Santa Clarita spokeswoman Gail Ortiz said the city is preparing to “crack down on rogue water softeners.”

“Residents need to adhere to (the law),” Ortiz said.

Local residents and customers of the Santa Clarita Valley Sanitation District agreed in 2008 to become the first community in the United States to voluntarily get rid of water softeners that discharge salt into the sewage system.

Measure S took effect on Jan. 1, 2009, and some 7,200 residents forfeited their softeners. The move reduced levels of chloride from discharged water by 55 to 60 milligrams per liter.

But the sanitation district stands a tad bit over the chloride limit imposed by the Los Angeles Regional Water Quality Control Board, recently released numbers indicate. And the board is not inclined to give the valley an exception to the rule, a water board official said last week.

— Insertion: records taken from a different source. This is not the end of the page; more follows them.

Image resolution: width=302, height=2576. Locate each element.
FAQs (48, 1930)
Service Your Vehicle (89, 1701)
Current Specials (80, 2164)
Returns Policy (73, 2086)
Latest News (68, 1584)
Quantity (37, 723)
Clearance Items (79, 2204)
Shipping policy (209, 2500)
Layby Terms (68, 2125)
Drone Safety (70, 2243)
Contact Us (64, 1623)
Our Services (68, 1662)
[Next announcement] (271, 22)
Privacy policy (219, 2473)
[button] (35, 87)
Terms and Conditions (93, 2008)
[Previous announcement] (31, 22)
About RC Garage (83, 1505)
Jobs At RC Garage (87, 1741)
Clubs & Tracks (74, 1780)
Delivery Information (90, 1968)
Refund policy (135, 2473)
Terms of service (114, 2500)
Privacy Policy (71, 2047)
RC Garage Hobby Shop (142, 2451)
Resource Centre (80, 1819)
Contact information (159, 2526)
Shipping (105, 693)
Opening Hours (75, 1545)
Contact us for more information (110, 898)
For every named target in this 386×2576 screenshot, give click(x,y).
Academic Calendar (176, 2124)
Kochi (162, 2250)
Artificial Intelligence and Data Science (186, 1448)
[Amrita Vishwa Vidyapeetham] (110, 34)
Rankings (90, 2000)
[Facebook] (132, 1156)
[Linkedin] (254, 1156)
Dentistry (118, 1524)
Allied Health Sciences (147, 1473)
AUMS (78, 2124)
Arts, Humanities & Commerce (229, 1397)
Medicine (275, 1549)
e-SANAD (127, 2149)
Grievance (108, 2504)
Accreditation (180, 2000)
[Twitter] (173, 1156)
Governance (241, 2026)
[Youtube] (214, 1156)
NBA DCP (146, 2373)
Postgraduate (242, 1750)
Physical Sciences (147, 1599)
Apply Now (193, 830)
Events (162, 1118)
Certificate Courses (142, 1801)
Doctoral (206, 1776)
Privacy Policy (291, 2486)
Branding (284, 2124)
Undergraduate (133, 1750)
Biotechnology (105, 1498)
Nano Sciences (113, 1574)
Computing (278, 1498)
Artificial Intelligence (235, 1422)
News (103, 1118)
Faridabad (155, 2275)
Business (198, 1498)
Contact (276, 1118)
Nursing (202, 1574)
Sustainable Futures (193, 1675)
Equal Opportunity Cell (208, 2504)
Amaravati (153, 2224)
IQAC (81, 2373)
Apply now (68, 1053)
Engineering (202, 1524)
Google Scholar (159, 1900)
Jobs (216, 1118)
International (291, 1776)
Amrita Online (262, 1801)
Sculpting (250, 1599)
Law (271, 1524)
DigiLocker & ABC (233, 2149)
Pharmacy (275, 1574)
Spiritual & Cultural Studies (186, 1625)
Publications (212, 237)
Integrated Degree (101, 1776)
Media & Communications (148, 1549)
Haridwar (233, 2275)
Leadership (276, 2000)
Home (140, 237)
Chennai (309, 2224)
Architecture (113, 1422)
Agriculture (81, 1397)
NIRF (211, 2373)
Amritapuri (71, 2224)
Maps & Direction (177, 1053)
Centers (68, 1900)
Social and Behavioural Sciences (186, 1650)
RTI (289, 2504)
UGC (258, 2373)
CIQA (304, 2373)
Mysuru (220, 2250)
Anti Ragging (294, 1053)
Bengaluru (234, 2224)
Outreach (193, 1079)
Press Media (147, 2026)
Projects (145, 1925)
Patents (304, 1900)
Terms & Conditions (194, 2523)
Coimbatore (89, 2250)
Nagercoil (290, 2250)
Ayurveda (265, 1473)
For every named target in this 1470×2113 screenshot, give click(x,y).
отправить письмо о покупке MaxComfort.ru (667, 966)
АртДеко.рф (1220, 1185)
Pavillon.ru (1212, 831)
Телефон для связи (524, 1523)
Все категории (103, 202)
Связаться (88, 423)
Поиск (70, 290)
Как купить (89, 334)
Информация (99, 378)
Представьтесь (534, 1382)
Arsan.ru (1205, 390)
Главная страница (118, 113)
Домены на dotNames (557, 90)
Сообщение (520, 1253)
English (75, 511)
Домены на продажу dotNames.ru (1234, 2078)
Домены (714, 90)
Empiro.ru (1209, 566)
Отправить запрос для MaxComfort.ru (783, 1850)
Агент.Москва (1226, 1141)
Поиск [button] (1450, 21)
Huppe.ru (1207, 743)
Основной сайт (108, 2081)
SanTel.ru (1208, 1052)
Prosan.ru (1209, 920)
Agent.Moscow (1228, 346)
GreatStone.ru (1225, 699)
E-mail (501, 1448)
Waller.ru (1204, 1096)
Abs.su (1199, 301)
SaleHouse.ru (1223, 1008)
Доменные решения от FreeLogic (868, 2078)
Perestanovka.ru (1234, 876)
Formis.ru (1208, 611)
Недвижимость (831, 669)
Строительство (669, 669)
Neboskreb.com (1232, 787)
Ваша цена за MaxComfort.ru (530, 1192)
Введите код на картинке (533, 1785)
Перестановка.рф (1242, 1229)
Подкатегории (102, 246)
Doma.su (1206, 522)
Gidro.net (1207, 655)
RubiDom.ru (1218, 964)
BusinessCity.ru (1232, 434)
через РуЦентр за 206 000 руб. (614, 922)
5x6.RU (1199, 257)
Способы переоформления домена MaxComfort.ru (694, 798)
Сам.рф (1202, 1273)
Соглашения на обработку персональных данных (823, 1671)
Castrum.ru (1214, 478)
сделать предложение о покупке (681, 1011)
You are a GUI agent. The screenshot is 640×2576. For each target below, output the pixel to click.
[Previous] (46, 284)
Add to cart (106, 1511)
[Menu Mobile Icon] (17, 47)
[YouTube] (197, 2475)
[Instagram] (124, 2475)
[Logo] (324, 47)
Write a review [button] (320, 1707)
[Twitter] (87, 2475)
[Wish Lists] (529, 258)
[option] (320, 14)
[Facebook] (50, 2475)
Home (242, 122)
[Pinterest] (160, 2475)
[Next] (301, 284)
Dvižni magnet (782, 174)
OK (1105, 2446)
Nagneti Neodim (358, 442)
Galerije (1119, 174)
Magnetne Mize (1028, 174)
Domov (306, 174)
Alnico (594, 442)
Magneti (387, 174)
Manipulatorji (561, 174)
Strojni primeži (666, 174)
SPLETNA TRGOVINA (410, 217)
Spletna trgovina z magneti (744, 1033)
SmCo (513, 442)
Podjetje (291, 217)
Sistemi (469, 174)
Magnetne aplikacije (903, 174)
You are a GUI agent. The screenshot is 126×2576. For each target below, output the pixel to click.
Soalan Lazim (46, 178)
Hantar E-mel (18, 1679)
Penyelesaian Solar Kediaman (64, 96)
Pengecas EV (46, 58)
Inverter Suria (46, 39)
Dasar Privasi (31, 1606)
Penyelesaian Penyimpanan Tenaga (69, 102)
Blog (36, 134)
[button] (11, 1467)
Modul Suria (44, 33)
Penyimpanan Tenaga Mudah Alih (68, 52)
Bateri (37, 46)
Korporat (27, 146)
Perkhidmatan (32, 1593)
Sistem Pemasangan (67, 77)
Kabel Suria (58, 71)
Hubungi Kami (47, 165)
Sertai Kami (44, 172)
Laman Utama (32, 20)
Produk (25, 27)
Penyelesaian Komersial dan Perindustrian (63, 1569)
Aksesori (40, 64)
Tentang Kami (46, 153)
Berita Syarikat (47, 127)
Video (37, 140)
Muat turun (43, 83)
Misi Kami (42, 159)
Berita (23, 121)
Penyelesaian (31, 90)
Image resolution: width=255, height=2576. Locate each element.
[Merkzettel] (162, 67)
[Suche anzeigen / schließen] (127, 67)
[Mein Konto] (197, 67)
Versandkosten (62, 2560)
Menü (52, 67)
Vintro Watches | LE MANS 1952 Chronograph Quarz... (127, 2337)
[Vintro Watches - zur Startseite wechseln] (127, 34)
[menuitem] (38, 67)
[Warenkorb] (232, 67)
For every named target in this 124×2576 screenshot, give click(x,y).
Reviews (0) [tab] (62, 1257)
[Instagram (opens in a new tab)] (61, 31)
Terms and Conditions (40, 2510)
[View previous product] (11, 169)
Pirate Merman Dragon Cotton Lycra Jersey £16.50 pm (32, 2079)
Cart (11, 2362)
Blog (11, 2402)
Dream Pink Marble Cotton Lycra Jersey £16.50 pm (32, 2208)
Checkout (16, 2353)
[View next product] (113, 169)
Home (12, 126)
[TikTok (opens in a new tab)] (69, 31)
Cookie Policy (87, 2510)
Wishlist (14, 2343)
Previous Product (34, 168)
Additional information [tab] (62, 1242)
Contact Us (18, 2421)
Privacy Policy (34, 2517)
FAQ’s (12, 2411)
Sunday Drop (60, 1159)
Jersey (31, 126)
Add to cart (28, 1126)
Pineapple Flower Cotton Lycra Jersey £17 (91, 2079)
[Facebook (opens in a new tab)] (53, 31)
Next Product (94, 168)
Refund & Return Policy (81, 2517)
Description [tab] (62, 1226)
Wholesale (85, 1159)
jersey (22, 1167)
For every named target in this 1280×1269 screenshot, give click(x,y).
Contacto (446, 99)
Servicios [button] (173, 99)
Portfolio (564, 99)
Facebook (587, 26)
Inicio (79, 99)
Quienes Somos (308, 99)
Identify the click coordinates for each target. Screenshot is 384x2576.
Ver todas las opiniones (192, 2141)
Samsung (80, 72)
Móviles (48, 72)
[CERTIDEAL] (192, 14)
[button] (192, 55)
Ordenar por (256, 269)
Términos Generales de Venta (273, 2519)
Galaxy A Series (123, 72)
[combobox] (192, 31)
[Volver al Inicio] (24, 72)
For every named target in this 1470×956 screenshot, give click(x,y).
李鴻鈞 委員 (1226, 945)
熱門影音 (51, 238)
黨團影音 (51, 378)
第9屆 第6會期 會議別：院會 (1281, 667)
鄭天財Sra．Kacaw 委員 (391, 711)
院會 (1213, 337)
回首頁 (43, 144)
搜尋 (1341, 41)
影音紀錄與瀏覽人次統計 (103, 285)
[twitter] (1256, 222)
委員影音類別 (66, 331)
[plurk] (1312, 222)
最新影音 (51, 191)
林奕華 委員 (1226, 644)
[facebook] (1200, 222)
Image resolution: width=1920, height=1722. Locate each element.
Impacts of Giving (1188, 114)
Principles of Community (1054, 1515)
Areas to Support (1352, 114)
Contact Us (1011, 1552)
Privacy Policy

Officials estimate 500 residents are still harboring illegal water softeners. Removing all those softeners could save the rest of the valley’s residents the threatened fines, sanitation district officials say.

Sewer users could pay
The board has consistently said it will issue fines of at least $20,000 a day against the sanitation district for every day it exceeds water-discharge standards of 100 milligrams per liter for chloride, a naturally occurring salt that farmers downriver say is damaging their crops.

Sanitation district customers would pick up the tab.

The latest district reading of chloride measured at the Ventura County line was 101 milligrams per liter.

Sewage from local residences and businesses flows into one of two treatment plants that serve the valley. After treatment, it is discharged into the Santa Clara River and flows into Ventura County, where it is used for crops and other purposes.

While the treatment plants make the water safe, they were not built to remove chloride.

A plan was brokered several years ago to meet the 100-milligram chloride level, and the board allowed for a more lenient temporary level if the district moved ahead with plans to construct a reverse-osmosis plant at an initial cost of $250 million.

But ratepayers last summer balked at the higher rates that would fund the new plant. Hikes would be stiff for residential users, but they were called prohibitive for  businesses that use a lot of water, including restaurants and laundromats.

The district has until June 27 to come up with an alternative plan or begin paying the daily fines.

2 permanent solutions
Removing illegal softeners is one of three key factors in reducing overall chloride and one of two “permanent” solutions, according to district spokesman Phil Friess.

The other two key factors affecting chloride levels are lower levels of chloride in state water and higher levels of rainfall.

“We’re not seeing as much salt in state water imported by this community,” Friess said. “This is the result of court ordered restrictions.”

A federal court judge in 2007 prohibited “back flow” of salty water into the system that delivers State Water Project water to Southern California. The order meant less salty water coming into the Santa Clarita Valley, which means less salt in the water discharged into the river.

The Santa Clarita Valley gets about 50 percent of its water from the State Water Project. The rest is from groundwater sources.

Drought is the factor that remains out of control. When rainfall is reduced, salt concentrations in the river increase — and there’s little anyone can do about it.

Standards must be met
Sam Unger, executive officer of the Los Angeles Regional Water Quality Control Board, personally signed each of two notices of violation sent to the local sanitation district in May.

He took issue with a Castaic Lake Water Agency memo cited by The Signal in a recent article saying the water quality board might defer or eliminate portions of the water plan it had already approved.

“We never agreed that any portion of the (Alternative Water Resources Management) Plan be deferred,” Unger said Wednesday.

“Several members on the (regional water) board have made it clear that the district is expected to implement the plan or adhere to the chloride standards,” he said, referring to the 100-milligrams-per-liter standard.

The board notice of violation, which gave the district a month to come up with an alternative plan, threatens fines of $10,000 a day for each of the district’s water treatment plants discharging chloride in excess of the target amount.